### Data records:

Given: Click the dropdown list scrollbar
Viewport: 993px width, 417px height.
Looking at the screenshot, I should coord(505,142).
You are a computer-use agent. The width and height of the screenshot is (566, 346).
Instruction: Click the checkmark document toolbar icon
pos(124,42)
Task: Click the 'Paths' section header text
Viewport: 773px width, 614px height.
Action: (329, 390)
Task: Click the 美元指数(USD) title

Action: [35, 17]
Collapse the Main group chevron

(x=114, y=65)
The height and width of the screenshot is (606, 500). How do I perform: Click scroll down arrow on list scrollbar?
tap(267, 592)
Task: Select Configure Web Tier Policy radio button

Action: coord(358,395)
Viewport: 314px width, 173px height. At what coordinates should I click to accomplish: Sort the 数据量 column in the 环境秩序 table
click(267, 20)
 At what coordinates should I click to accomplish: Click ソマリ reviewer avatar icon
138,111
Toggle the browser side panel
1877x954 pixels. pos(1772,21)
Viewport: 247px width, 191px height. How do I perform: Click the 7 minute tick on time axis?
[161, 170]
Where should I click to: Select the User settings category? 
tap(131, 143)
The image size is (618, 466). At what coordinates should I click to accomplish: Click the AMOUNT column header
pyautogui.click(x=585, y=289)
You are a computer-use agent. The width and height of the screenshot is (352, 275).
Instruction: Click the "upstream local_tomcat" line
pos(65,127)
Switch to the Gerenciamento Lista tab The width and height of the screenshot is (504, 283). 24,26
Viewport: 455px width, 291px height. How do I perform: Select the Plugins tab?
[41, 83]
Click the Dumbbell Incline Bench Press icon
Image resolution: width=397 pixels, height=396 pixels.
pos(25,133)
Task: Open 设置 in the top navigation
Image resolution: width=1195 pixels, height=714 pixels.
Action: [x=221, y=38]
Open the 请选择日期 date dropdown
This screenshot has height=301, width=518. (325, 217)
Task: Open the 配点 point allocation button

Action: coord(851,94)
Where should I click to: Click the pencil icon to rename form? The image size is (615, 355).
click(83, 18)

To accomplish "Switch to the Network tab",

### What to work on:
Could you output every record above exactly as written?

### Your response:
Given: Click the dropdown list scrollbar
Viewport: 993px width, 417px height.
Looking at the screenshot, I should coord(505,142).
You are a computer-use agent. The width and height of the screenshot is (566, 346).
Instruction: Click the checkmark document toolbar icon
pos(124,42)
Task: Click the 'Paths' section header text
Viewport: 773px width, 614px height.
Action: (329, 390)
Task: Click the 美元指数(USD) title

Action: [35, 17]
Collapse the Main group chevron

(x=114, y=65)
The height and width of the screenshot is (606, 500). How do I perform: Click scroll down arrow on list scrollbar?
tap(267, 592)
Task: Select Configure Web Tier Policy radio button

Action: coord(358,395)
Viewport: 314px width, 173px height. At what coordinates should I click to accomplish: Sort the 数据量 column in the 环境秩序 table
click(267, 20)
 At what coordinates should I click to accomplish: Click ソマリ reviewer avatar icon
138,111
Toggle the browser side panel
1877x954 pixels. pos(1772,21)
Viewport: 247px width, 191px height. How do I perform: Click the 7 minute tick on time axis?
[161, 170]
Where should I click to: Select the User settings category? 
tap(131, 143)
The image size is (618, 466). At what coordinates should I click to accomplish: Click the AMOUNT column header
pyautogui.click(x=585, y=289)
You are a computer-use agent. The width and height of the screenshot is (352, 275).
Instruction: Click the "upstream local_tomcat" line
pos(65,127)
Switch to the Gerenciamento Lista tab The width and height of the screenshot is (504, 283). 24,26
Viewport: 455px width, 291px height. How do I perform: Select the Plugins tab?
[41, 83]
Click the Dumbbell Incline Bench Press icon
Image resolution: width=397 pixels, height=396 pixels.
pos(25,133)
Task: Open 设置 in the top navigation
Image resolution: width=1195 pixels, height=714 pixels.
Action: [x=221, y=38]
Open the 请选择日期 date dropdown
This screenshot has height=301, width=518. (325, 217)
Task: Open the 配点 point allocation button

Action: coord(851,94)
Where should I click to: Click the pencil icon to rename form? The image size is (615, 355).
click(83, 18)

To accomplish "Switch to the Network tab",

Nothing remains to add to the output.